En raison de la situation sanitaire, le séminaire est accessible exclusivement à distance par Zoom.

Participer à la réunion Zoom (séance du 17 juin 2021) :
https://us02web.zoom.us/j/85302165491?pwd=clVpSjhnOWpwazVzSFI2MXNrVzJDUT09
ID de réunion : 853 0216 5491
Code secret : 881930


ORGANISATION

Christian Bessy | ENS Paris-Saclay, IDHE.S

PRÉSENTATION

Après une longue série de travaux sur la qualité des produits, l’Économie des conventions a entamé depuis quelques années une réflexion sur les formes de mise en valeur des choses ou des personnes. Il ne s’agit pas d’un simple raffinement théorique mais correspond aussi à une réflexion sur les changements politiques favorisant la marchandisation de certaines choses restées en dehors des échanges ou la montée des inégalités entre les êtres. On peut penser aux rémunérations versées aux superstars du football, aux grands patrons, aux traders ou, encore, aux cotes atteintes par des œuvres d’art dans les enchères publiques, témoignant d’une forme de disproportion sinon de sentiments de forte injustice ou d’évaluation arbitraire (Steiner 2011).

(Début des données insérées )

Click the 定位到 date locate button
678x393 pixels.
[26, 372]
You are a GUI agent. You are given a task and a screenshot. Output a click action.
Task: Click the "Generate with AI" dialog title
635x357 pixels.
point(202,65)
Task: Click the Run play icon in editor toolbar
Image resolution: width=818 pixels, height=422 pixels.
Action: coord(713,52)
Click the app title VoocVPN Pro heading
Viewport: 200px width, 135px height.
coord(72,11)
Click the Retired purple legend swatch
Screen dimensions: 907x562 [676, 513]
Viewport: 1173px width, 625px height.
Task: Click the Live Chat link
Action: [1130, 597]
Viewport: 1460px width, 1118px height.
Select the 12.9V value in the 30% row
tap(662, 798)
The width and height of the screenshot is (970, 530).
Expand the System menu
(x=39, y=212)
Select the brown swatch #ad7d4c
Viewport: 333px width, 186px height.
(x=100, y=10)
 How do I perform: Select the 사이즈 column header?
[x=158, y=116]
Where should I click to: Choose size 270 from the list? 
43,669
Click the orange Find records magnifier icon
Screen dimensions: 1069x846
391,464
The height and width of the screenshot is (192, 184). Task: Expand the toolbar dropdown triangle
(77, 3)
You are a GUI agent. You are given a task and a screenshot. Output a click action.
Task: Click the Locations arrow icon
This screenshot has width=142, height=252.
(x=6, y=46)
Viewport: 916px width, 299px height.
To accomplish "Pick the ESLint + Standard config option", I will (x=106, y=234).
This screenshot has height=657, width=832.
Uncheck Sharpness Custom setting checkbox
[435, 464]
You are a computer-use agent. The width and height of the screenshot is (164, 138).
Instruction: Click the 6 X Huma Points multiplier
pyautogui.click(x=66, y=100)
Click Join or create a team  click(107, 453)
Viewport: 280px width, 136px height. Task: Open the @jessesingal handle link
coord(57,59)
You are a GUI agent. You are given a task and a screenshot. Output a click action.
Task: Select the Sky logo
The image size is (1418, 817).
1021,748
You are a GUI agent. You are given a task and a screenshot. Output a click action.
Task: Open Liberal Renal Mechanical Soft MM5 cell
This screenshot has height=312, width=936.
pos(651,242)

La théorie économique a proposé des modèles pour expliquer ces « super prix » ou plus précisément le fait que les rémunérations et les probabilités de réussite augmentent plus que proportionnellement avec le talent et la compétence, en faisant référence à une ultra sensibilité de la demande sur un nombre limité d’individus (Rosen 1981) ou suivant une logique de « winner-takes-all » ou d’avantages cumulatifs. Si ces modèles économiques ont profondément remis en cause le cœur traditionnel de la théorie économique des prix, la notion de « valeur » est le plus souvent réduite à celle de « prix ». Plus généralement, la théorie de la valeur sous-jacente à ces modèles considère la valeur des biens suivant leur utilité intrinsèque pour chacun et donc de façon préalable à l’échange (Orléan 2011). Seuls les travaux dans la lignée d’Akerlof et de Stiglitz ont montré le rôle des prix comme des « signaux de qualité », se substituant à leur fonction d’équilibrage de l’offre et de la demande

De son côté l’approche sociologique, à la suite en particulier des travaux de Simmel, met non seulement l’accent sur le fait que c’est de l’échange que les objets tirent leur valeur et non l’inverse, mais aussi, ne dissocie pas « valeur » et « prix ». Si la mesure monétaire a tendance à aplanir les différences de valeur, un prix très élevé provoquent l’effet contraire et rendent l’entité convoitée moins interchangeable et donc plus singulière. C’est dans ce sens que Lucien Karpik (2007), dans son ouvrage sur l’économie des singularités, explique la disproportion des prix au sommet de la hiérarchie des valeurs. Cette disproportion rappelle que toute volonté de classement et de hiérarchie ordonne en fait des entités incommensurables.

L’objet du séminaire n’est pas seulement de s’intéresser à l’économie de la disproportion des prix mais, plus généralement, de renouer avec les « théories de la valeur » en s’intéressant à la pluralité des modes d’évaluation des biens, aux mécanismes de la formation des prix sur divers marchés et aux différentes significations qu’ils ont pour leurs participants (Vatin 2009, Beckert et Aspers 2011). Comme l’avance O. Velthuis (2007), dans son ouvrage sur le marché de l’art contemporain, les prix ont suffisamment de consistance pour être considérés comme des symboles, et assez flexibles pour donner prise à différentes significations. Il met l’accent sur les processus de construction sociale de la valeur des objets d’art en référence aux conventions en œuvre dans les mondes de l’art. La méthodologie utilisée rejoint de ce point de vue l’approche de l’Économie des conventions sur la pluralité des modes de valorisation (Eymard-Duvernay 1989) ou des mondes de production (Salais et Storper 1993).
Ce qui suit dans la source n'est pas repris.